With One Day It Will , the composer and pianist Danny Green continues, successfully, his progressive exploration of new forms of fusion between jazz and classical music incorporating a string quartet to his group. Examined with the perspective that the years allow, the musical career of Danny Green offers the listener a logical and progressive evolution, in which each piece, each album of the sound puzzle of his career makes sense with respect to the previous ones. With You In My Mind (2009), solo cover letter from the Californian pianist and composer, establishes the basis of a style in which the mix of genres, jazz, classical music and Brazilian and Cuban influences, and the lyric of positive tone and Dreamer attached to the standards, without major transgressions , have been the main keys of his work so far.
From there, and with the same continuity attitude, Green has consolidated his proposal adding troops in a gradual way: in his second album, A Thousand Ways Home (2012), where the fusion of genres is more than patent, it is already accompanied of his future bandmates, Justin Grinnell on double bass and Julien Cantelm on drums; from now on, he formally presents the Danny Green Trio with After The Calm (2014) and Altered Narratives (2016), a work, the latter of great maturity, with which the trio obtains success at the San Diego Jazz Awards and Danny Green It definitely consolidates its presence and name in the international music scene. In this last album it was already, Second Chance and Katabasis by more signs, the germ of its following launching: the annexation of a string quartet to the original trio.

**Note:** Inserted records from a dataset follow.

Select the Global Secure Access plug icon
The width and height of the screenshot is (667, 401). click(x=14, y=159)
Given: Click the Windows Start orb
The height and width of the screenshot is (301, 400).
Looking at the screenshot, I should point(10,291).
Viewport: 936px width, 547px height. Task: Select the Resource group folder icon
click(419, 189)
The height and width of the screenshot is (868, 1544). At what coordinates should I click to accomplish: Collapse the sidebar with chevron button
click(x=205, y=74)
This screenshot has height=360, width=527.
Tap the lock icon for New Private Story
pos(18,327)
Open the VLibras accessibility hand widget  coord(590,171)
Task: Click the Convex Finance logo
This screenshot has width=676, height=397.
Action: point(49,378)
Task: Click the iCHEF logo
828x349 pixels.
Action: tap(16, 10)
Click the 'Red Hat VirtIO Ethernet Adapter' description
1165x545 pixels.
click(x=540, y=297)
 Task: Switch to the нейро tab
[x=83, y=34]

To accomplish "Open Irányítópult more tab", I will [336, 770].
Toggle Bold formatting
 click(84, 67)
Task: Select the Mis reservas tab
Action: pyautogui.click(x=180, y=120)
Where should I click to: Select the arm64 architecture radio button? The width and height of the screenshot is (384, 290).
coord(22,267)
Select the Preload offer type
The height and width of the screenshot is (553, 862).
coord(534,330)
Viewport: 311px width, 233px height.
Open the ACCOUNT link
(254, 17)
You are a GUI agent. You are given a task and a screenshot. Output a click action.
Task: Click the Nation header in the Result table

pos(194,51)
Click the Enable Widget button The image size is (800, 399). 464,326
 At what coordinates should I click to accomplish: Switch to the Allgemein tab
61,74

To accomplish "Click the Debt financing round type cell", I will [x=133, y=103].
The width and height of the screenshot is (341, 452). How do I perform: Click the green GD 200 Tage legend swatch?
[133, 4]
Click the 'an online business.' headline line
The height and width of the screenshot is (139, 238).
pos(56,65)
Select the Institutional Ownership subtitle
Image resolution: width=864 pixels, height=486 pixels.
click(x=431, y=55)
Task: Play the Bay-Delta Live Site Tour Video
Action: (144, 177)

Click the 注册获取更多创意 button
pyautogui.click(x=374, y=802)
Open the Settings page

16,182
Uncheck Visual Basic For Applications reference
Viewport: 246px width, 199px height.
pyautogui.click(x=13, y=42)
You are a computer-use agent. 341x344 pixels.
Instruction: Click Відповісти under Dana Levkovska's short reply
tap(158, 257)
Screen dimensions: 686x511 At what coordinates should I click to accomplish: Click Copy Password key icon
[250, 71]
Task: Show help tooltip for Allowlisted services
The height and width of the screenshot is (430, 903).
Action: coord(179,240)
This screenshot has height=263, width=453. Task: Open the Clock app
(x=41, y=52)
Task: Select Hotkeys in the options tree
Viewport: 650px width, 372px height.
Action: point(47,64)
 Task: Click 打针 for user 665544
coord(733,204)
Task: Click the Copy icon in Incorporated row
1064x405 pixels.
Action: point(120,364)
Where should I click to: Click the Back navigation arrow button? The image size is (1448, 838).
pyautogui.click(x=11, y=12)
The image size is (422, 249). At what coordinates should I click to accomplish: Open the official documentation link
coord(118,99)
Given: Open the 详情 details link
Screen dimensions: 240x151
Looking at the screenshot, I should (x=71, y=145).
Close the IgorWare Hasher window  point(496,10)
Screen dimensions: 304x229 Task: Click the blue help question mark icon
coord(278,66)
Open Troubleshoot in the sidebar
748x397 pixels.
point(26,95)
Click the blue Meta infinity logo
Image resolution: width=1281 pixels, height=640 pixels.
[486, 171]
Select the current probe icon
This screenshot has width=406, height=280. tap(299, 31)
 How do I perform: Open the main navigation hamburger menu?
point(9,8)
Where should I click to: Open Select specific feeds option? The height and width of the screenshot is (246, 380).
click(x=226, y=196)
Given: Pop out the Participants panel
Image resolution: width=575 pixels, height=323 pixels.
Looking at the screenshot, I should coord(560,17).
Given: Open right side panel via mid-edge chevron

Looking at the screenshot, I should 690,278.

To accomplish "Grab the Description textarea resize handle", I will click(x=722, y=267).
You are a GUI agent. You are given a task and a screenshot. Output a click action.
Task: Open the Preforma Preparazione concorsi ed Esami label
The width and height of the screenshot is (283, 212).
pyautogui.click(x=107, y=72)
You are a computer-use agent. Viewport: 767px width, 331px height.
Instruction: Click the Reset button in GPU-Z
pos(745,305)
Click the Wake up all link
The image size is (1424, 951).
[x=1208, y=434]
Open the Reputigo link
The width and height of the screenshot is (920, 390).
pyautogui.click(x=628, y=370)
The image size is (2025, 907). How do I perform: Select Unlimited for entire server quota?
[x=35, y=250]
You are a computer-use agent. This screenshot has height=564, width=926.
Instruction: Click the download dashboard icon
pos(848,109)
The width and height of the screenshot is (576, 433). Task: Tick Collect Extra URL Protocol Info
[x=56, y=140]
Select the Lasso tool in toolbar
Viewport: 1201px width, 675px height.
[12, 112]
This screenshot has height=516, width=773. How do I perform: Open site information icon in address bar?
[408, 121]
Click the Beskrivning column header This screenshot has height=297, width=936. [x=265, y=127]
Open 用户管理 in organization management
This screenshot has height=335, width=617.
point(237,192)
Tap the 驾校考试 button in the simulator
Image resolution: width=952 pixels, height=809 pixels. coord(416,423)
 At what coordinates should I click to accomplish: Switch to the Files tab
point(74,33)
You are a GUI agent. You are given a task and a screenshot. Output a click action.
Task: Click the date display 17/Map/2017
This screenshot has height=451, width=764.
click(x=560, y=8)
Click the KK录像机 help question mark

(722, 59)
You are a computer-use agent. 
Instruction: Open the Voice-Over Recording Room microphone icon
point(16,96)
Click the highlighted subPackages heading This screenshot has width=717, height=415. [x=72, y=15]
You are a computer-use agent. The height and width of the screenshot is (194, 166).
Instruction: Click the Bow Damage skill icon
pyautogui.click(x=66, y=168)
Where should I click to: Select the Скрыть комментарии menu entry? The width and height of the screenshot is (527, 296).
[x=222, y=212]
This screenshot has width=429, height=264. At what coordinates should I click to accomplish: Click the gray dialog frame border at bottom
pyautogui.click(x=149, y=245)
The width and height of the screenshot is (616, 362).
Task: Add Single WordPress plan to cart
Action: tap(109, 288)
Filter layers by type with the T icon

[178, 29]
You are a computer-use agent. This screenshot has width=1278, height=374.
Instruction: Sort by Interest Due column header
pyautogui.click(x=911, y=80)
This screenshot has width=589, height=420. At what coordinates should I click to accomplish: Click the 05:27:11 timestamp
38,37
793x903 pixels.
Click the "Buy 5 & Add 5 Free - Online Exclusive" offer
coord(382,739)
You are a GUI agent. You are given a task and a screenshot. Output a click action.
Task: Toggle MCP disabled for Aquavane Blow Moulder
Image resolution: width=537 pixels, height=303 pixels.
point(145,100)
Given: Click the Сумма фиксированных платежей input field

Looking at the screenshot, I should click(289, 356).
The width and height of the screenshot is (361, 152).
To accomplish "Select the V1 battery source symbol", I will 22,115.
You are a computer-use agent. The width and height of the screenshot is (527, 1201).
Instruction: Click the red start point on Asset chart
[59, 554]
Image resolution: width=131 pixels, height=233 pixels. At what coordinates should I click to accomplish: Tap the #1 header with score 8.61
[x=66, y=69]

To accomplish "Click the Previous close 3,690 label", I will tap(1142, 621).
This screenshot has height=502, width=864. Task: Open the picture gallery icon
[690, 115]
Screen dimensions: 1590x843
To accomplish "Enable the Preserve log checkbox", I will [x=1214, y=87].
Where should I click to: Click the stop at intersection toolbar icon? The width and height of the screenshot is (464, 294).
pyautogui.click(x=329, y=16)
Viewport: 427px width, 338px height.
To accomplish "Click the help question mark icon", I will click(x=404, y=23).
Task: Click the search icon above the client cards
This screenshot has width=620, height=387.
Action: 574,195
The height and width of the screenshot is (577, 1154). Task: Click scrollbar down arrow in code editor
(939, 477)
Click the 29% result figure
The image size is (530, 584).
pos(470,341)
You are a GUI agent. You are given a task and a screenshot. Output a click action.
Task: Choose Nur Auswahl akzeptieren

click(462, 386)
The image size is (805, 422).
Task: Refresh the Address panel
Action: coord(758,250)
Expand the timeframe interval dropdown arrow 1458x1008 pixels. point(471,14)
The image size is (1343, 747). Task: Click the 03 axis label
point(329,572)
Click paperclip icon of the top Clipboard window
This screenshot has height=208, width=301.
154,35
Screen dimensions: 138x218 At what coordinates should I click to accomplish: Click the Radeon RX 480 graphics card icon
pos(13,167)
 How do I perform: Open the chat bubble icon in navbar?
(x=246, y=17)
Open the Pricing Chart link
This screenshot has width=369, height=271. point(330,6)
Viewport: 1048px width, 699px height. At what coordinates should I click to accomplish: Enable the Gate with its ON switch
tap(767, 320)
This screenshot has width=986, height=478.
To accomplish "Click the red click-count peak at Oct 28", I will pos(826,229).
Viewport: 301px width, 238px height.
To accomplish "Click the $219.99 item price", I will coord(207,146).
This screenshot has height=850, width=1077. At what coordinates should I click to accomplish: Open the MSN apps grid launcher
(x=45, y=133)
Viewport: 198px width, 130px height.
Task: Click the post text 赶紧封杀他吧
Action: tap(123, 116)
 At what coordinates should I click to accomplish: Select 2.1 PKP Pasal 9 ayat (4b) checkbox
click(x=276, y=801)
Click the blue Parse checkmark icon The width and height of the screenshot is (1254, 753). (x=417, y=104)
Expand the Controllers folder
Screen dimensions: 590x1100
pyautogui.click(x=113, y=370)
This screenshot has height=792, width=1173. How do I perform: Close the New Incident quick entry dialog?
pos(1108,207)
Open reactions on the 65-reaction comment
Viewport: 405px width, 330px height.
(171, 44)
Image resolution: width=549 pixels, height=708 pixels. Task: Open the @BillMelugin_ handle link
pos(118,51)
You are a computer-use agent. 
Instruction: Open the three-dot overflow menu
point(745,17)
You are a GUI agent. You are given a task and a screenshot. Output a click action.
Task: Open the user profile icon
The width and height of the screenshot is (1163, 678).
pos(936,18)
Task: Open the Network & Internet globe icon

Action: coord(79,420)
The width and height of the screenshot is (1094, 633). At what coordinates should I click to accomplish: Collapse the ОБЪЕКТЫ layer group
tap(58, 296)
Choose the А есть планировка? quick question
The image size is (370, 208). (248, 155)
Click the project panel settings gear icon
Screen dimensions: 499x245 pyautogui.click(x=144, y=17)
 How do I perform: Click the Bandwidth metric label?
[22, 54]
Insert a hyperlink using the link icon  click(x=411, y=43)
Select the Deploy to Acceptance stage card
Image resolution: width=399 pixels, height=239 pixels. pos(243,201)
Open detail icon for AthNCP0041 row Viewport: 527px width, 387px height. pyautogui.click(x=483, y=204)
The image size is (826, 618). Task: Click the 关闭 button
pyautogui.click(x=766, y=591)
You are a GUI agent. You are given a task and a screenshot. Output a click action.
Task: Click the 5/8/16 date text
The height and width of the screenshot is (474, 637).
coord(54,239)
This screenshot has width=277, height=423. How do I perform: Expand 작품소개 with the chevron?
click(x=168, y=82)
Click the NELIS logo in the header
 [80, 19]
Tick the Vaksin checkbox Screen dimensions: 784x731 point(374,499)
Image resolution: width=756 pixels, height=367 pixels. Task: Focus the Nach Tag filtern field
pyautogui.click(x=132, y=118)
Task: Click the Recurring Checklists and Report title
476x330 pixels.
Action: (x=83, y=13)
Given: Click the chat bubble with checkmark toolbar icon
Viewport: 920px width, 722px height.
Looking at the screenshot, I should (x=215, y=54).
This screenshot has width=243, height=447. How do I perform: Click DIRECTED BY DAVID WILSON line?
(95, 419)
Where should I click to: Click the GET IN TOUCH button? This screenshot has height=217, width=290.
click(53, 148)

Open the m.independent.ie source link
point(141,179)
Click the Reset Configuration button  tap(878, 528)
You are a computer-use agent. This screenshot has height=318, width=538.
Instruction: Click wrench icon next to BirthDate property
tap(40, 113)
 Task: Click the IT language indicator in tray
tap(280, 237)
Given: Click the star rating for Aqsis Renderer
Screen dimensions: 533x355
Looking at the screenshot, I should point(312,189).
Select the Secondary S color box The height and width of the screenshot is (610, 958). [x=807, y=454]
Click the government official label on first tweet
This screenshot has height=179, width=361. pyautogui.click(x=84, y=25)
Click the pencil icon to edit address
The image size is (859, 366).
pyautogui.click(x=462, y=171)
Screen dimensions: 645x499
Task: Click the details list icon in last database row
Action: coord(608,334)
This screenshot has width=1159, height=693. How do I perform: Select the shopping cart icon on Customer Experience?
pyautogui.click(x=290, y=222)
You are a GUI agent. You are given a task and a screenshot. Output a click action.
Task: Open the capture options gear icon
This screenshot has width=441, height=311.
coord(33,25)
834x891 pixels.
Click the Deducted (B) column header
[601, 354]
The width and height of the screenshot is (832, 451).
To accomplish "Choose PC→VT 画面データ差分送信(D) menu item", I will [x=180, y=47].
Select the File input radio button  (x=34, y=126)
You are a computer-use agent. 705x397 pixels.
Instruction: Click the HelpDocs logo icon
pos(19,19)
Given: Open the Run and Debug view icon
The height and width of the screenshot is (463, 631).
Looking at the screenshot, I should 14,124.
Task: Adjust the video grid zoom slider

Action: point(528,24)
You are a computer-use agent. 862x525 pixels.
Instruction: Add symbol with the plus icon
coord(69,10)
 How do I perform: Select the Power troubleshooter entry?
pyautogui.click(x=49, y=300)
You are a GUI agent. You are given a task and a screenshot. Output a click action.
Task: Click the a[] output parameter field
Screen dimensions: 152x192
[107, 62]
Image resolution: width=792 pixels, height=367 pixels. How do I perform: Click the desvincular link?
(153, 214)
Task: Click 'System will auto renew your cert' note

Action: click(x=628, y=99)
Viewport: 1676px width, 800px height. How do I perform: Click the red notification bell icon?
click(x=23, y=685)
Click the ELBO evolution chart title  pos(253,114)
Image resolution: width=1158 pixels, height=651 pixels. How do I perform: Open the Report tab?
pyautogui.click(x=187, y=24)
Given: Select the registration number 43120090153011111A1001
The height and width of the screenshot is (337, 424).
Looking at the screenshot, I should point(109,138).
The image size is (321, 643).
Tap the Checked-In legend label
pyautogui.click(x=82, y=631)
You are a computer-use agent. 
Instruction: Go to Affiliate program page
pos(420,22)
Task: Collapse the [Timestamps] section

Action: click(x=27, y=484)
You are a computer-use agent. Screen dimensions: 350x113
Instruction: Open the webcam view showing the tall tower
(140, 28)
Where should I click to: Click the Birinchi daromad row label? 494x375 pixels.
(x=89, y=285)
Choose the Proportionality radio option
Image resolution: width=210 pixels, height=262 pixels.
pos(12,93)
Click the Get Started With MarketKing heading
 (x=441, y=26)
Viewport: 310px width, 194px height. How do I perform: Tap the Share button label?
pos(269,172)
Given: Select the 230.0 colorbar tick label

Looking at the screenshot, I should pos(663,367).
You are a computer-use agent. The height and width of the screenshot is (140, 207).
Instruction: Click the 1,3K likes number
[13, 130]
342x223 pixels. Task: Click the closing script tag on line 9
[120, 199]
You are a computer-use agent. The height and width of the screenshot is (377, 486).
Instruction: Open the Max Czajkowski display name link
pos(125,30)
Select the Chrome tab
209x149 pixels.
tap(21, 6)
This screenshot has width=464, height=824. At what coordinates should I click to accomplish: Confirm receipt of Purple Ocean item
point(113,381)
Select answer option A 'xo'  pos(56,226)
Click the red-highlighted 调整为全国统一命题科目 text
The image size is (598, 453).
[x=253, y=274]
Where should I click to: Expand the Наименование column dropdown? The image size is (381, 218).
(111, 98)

Thus, two years per album, we reach 2018, the Danny Green Trio Plus Strings line-up and its One Day It Will , the natural result of this evolution. Ten tracks, all created by Danny Green, make up the most ambitious compact of the pianist so far. The juxtaposition of groupings and, however, the voices of the most recurrent ensembles of both genres, jazz , with the trio of piano, double bass and percussion, and classical music, with the string quartet, two violins, is not easy. viola and violoncello, not only are they perfectly connected, but they are also capable of offering dialogue of great timbral richness.